Genetic regulation of mouse stem cells: Identification of two keratinocyte stem cell regulatory loci

Abstract

It is well documented that the bulge of hair follicle is a 'niche' for a significant population of mouse keratinocyte stem cells, and 95% of rodent clonogenic keratinocytes originate from the bulge region. The ability to form colonies in vitro is a well recognized test for keratinocyte stem cells. We analyzed the epidermis of seven mouse strains and their segregating crosses [(BALB/cxC57BL/6)F1; (BALB/cxCB6F1); (C57BL/6xCB6F1); (CBF1xCBF1)F2] for their clonogenic activity in vitro. We found that keratinocyte colony (KC) number is a new quantitative multigenic trait.

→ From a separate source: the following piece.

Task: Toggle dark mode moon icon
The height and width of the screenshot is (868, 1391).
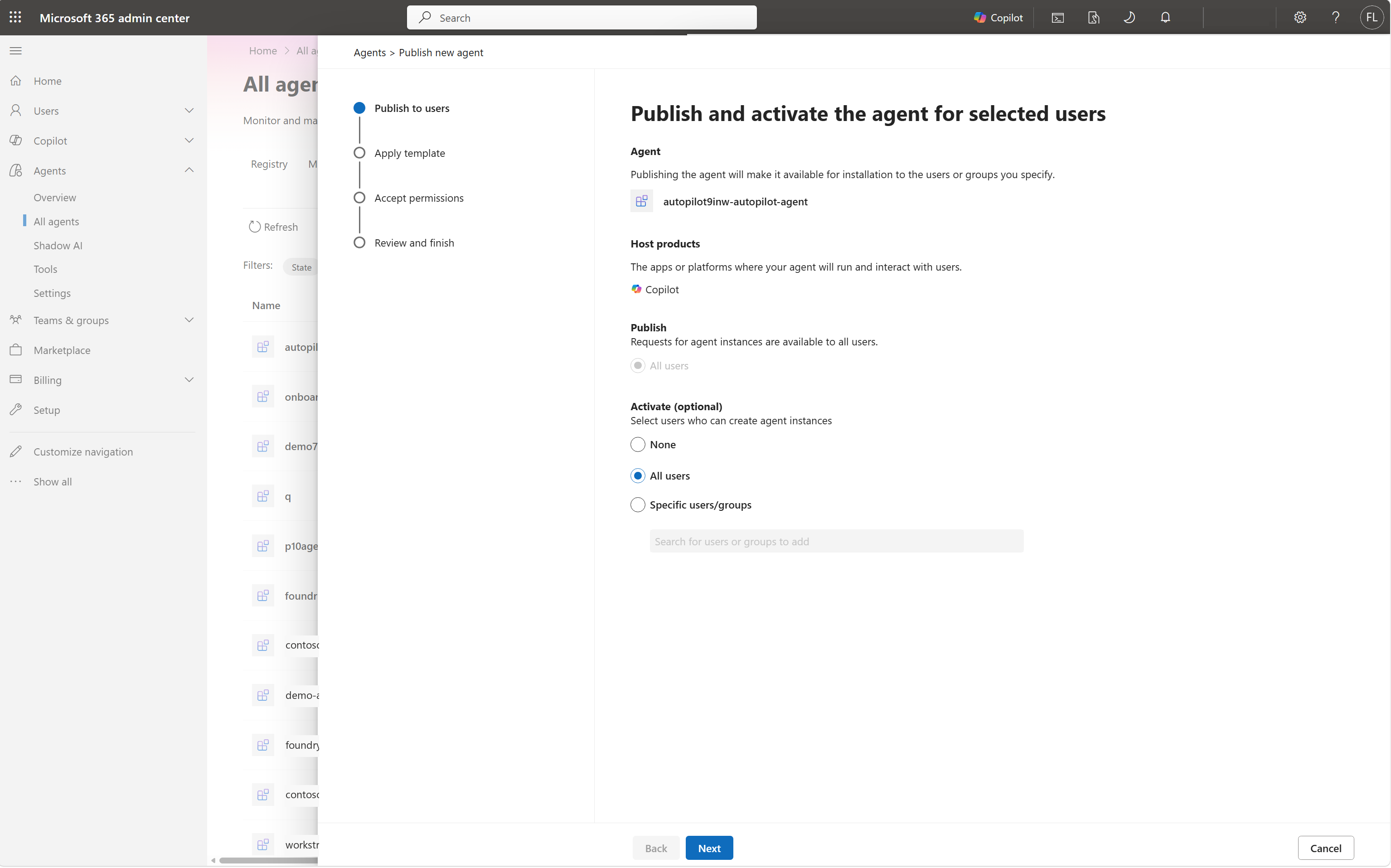Action: 1129,17
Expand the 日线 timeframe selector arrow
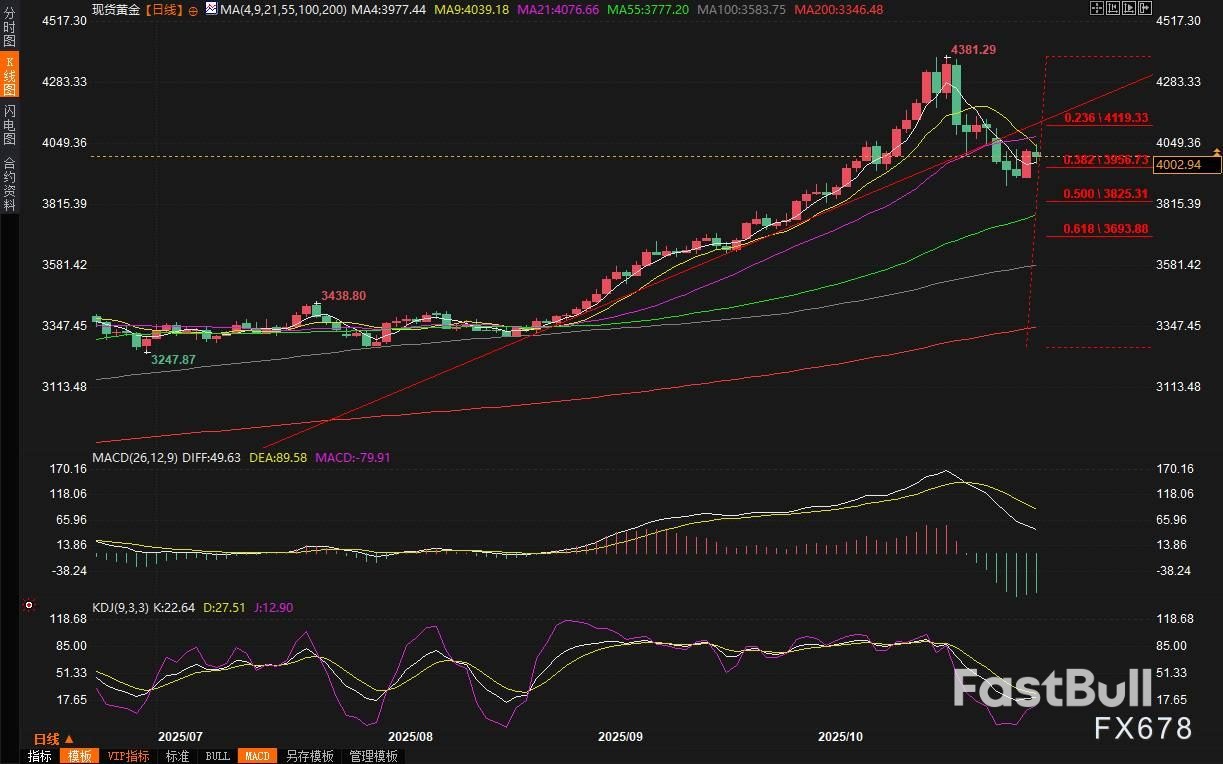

The analysis of KC size in two parental strains (C57BL/6 and BALB/c), the F1 generation and the segregating crosses demonstrated that the size of KC is a quantitative complex trait also. We determined that mouse epidermis has at least two subpopulations of keratinocytes that gave small (<2 mm2) and large (>2 mm 2) colonies. The differences in the number of small and large colonies between parental strains (C57BL/6,BALB/c) were significant (P<0.01). A genome-wide scan of the intercross and the two backcrosses maps the number of small KC to the central region of mouse Chromosome 9 (genomewide P value=0.01). We define this locus as Ksc1. The proximal region of chromosome 4 is associated with the high number of large KC. We defined this locus as Ksc2. We found that Ksc1 and minor loci on chromosomes 6 and 7 map close, if not equal to, loci associated with mouse skin carcinogenesis. We conclude that mouse epidermis has at least two subpopulations of clonogenic keratinocyte stem cells that are regulated by different genes. We suggest that keratinocyte stem cells responsible for small colonies may play a major role in the regulation of resistance or sensitivity to skin carcinogenesis. Investigation of the genes regulating the stem cell number should provide new insight into the mechanisms of skin carcinogenesis, and should help to develop new approaches for therapies not only against active proliferating tumor cells but also quiescent tumor stem cells.